Your task with this assignment is to parallelize a serial application using OpenMP, and to use profiling tools to assess different approaches to that parallelization.

This assignment is intended for the CPU-only nodes, where we can get a lot of CPU thread concurrency.

In [3]:
module use $CSE6230_DIR/modulefiles
module load cse6230

|                                                                         |
|       A note about python/3.6:                                          |
|       PACE is lacking the staff to install all of the python 3          |
|       modules, but we do maintain an anaconda distribution for          |
|       both python 2 and python 3. As conda significantly reduces        |
|       the overhead with package management, we would much prefer        |
|       to maintain python 3 through anaconda.                            |
|                                                                         |
|       All pace installed modules are visible via the module avail       |
|       command.                                                          |
|                                                                         |


Last time, we modelled non-interacting particles as an example of a streaming kernel.  This time, we are going to advance things a bit and have particles that interact with each other and with the "media" in which they move.

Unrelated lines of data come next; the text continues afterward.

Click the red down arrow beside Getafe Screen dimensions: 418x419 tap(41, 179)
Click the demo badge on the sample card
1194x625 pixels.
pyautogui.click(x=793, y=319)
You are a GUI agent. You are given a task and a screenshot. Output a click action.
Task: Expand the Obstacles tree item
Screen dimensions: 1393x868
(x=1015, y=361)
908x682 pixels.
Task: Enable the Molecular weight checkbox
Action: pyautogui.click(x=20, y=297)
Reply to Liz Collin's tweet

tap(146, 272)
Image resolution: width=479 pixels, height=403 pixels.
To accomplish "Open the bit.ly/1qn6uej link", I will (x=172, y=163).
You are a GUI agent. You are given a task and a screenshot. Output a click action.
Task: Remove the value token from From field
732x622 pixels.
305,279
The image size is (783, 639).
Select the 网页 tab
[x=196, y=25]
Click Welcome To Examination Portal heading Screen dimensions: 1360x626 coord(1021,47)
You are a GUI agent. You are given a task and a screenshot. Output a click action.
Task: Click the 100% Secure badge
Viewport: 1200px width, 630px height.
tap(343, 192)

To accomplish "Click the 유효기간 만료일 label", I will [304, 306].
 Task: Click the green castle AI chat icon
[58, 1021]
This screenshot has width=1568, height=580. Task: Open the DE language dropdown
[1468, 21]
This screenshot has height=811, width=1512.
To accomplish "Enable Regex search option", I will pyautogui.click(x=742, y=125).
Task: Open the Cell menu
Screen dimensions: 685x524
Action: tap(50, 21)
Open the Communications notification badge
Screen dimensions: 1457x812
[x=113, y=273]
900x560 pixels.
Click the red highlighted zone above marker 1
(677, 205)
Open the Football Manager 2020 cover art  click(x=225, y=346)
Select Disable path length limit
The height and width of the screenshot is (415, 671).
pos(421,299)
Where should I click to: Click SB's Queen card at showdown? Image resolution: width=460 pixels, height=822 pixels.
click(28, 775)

Both gravitational and electrical forces are often modeled as deriving from a simple *potential*: the potential between two particles $p_1$ and $p_2$ is a function of their distance:

$$ \varphi(p_1, p_2) = k \frac{e_1 e_2}{\|r_1 - r_2\|}, $$

Where $r_1$ and $r_2$ are their positions, $e_1$ and $e_2$ are their charges, and $k$ is a scaling factor.  In this assignment we will assume $e_i = 1$ for all particles.  The force acting on $p_1$ due to the potential is the negative of its gradient with respect to $r_2$,

$$ F(p_1, p_2) = -\nabla_{r_1} \varphi(p_1, p_2). $$

The whole equal-and-opposite thing in physics implies that a force with the same magnitude and opposite direction acts on $p_2$: $F(p_2, p_1) = - F(p_1, p_2)$.  In this toy problem, all particle masses are equal to 1, so the acceleration due to a force is equivalent to the force.  The *total acceleration* experienced by a particle is the sum of the forces from all other particles:

$$ \partial v_i / \partial t = \sum_{j \neq i} F(p_i, p_j).$$

Now we see what makes this different from the streaming kernel we studied last week: to update one particle involves contributions from all other particles, $O(N_p^2)$ interactions!

Particles that are affected only by potentials is a good model for particles moving in a vaccuum, but sometimes we want to model particles moving in a medium, where the collide frequently and randomly with other particles.  This type of motion is called [Brownian motion](https://en.wikipedia.org/wiki/Brownian_motion). We'll skip a bunch of statistical physics and jump to the conclusion: whereas numerical time-stepping of a classical force
often takes the form of an update like

$$ x_{i,t+1} = x_{i,t} + f \Delta{t}, $$

Brownian motion looks like,

$$ x_{i,t+1} = x_{i,t} + \sqrt{2 d \Delta{t}}z, $$

where $z$ is a realization of a random variable.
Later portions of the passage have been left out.